BEGIN Dataset excerpts

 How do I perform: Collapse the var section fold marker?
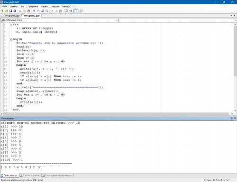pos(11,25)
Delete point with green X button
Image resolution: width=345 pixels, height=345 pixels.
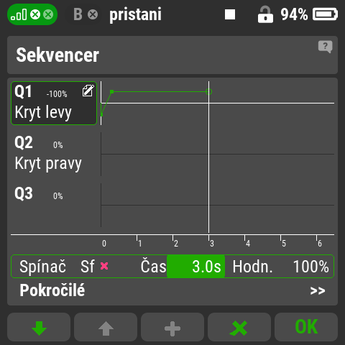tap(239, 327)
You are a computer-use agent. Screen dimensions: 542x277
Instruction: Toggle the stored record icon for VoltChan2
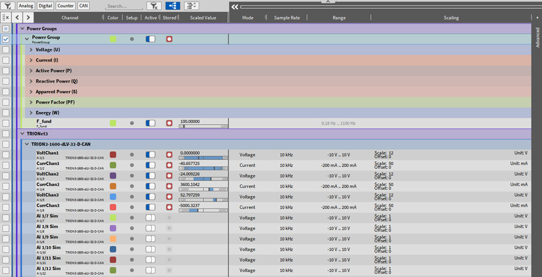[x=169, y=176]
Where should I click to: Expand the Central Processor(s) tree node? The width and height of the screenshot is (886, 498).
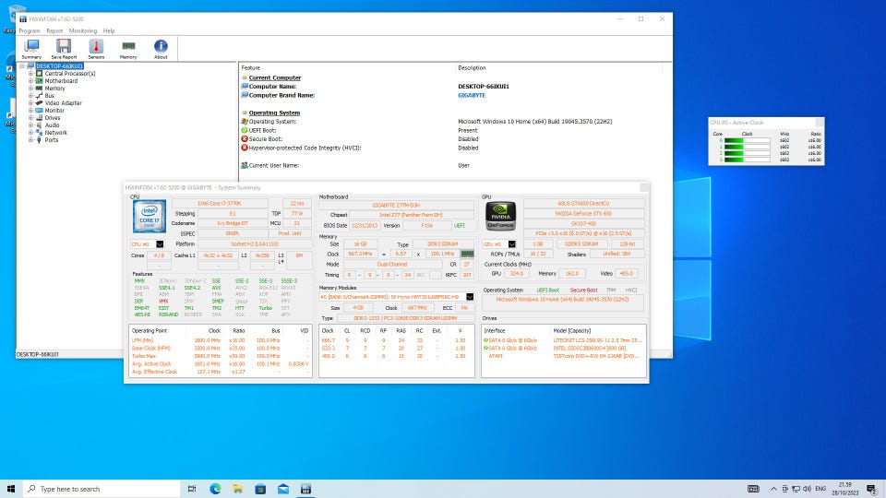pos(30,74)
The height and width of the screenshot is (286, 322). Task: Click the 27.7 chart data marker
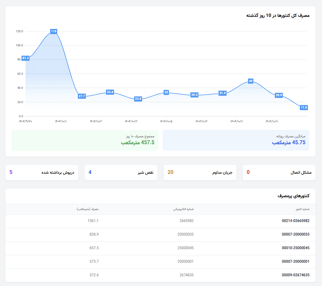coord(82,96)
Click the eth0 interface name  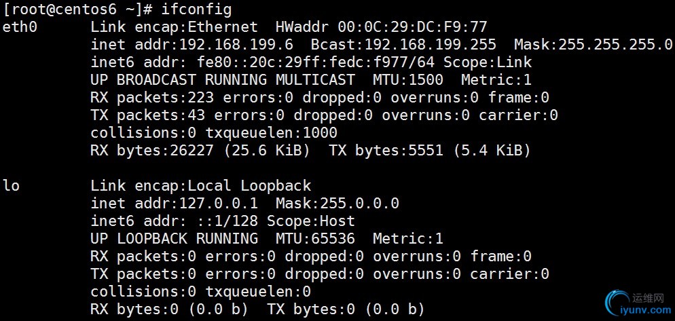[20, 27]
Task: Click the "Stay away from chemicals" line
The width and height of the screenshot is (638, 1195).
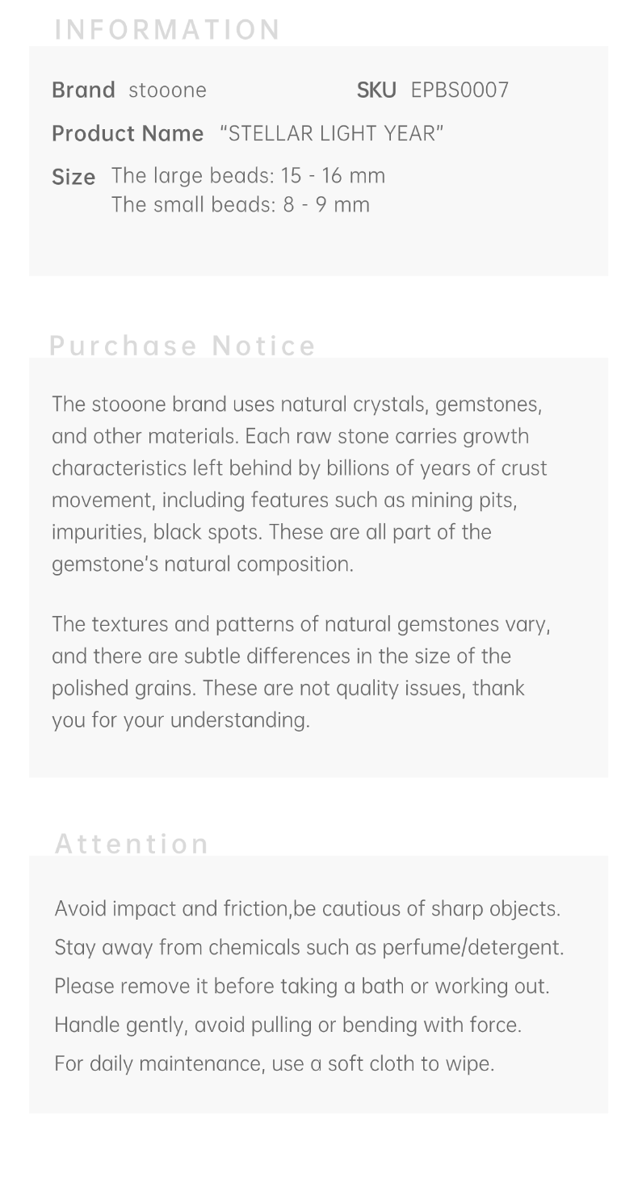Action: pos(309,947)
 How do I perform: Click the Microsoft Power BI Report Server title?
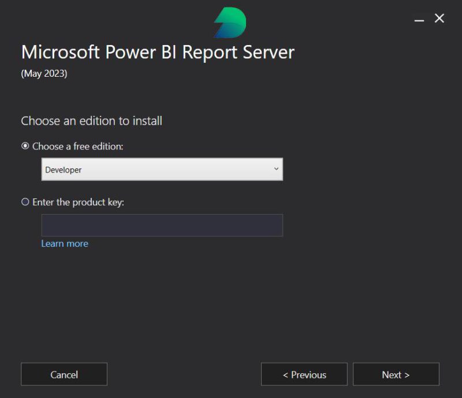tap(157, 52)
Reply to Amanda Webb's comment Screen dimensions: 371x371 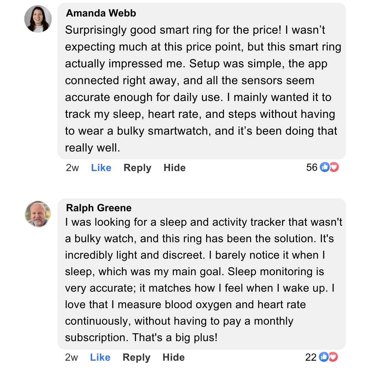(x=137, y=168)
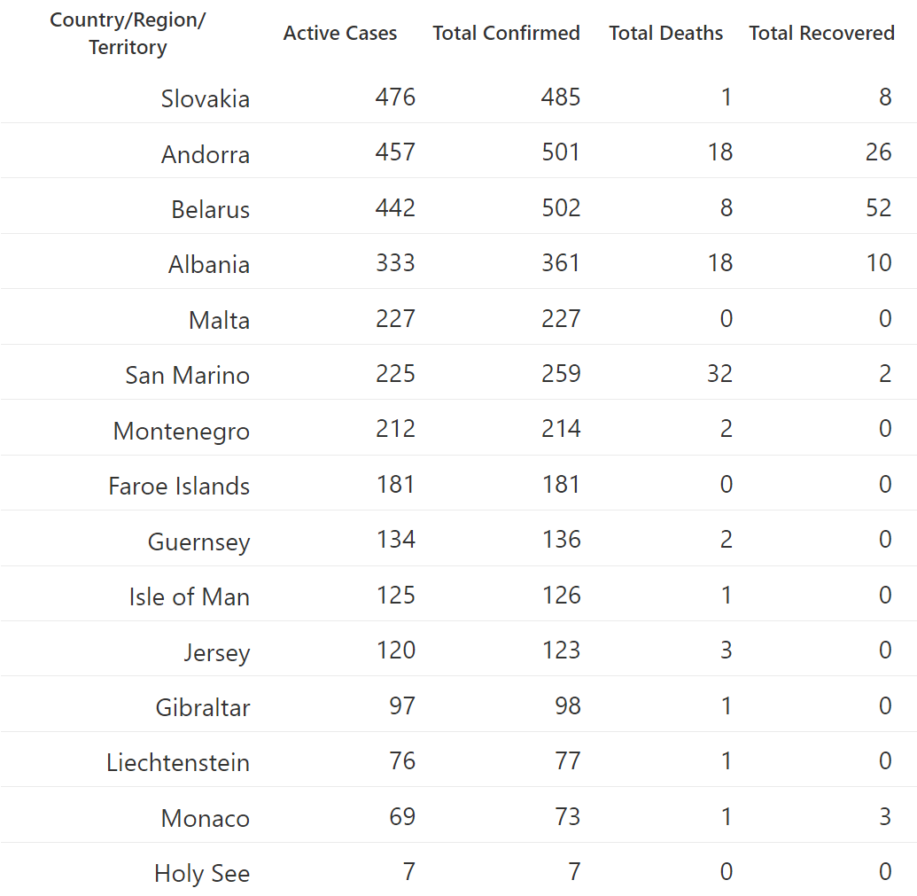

END Dataset excerpts
BEGIN Dataset excerpts

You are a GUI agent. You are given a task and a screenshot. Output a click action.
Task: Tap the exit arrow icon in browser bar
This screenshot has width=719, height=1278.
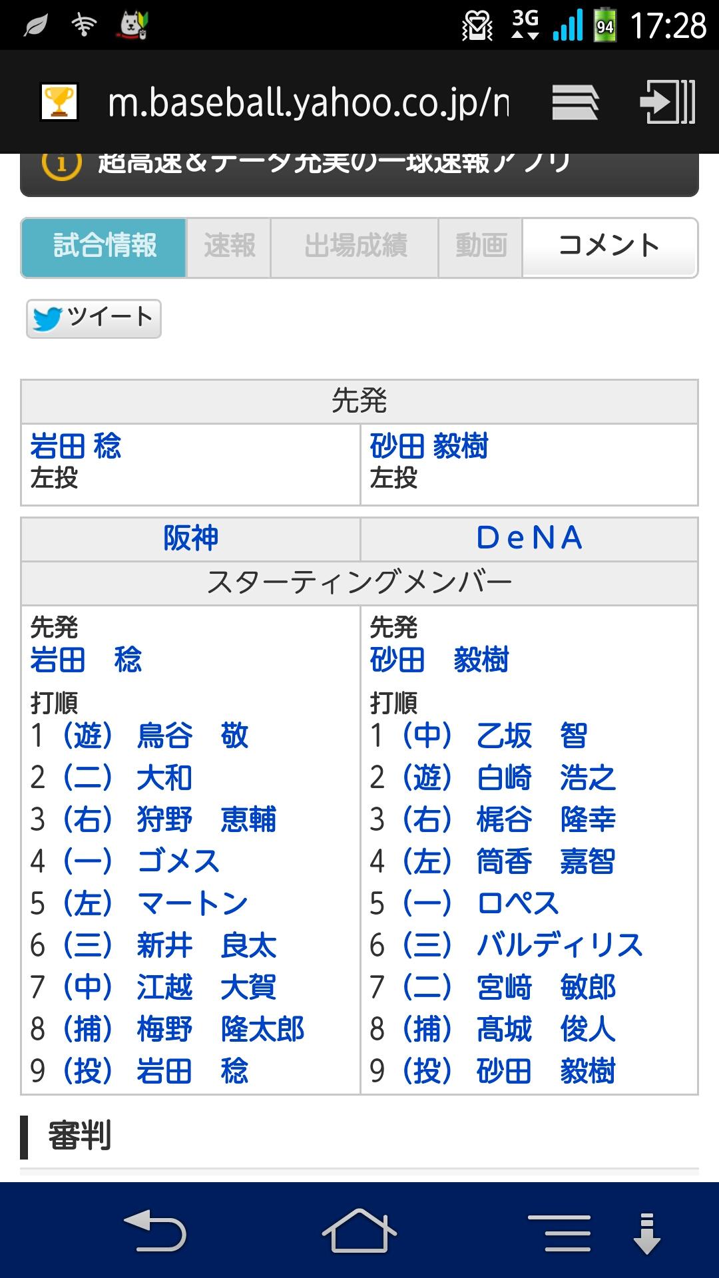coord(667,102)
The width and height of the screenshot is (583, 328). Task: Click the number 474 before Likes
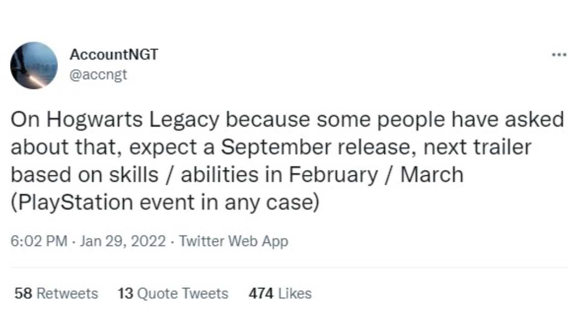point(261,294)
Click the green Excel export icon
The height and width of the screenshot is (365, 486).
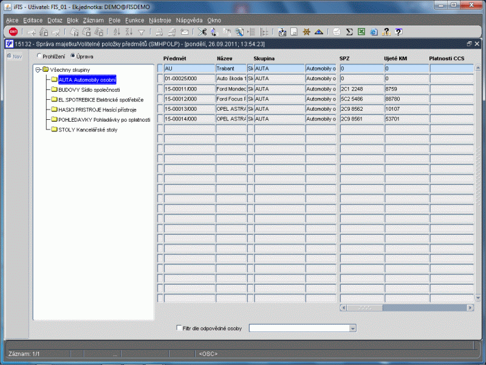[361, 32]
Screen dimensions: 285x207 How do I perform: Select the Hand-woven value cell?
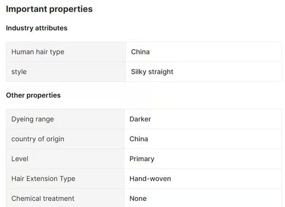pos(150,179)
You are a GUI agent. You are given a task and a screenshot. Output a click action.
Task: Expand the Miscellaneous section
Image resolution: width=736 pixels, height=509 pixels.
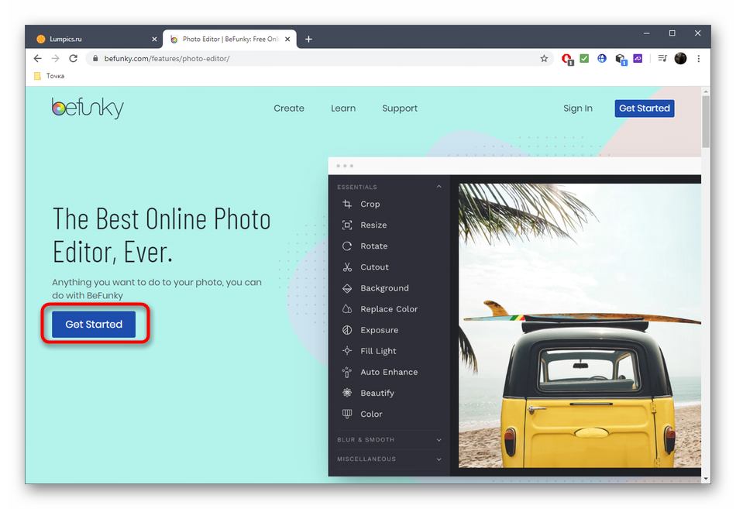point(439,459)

END Dataset excerpts

- _Try it_: Would you copy each line of the records that contains "green"?

- _Output_:
Delete point with green X button
Click the green Excel export icon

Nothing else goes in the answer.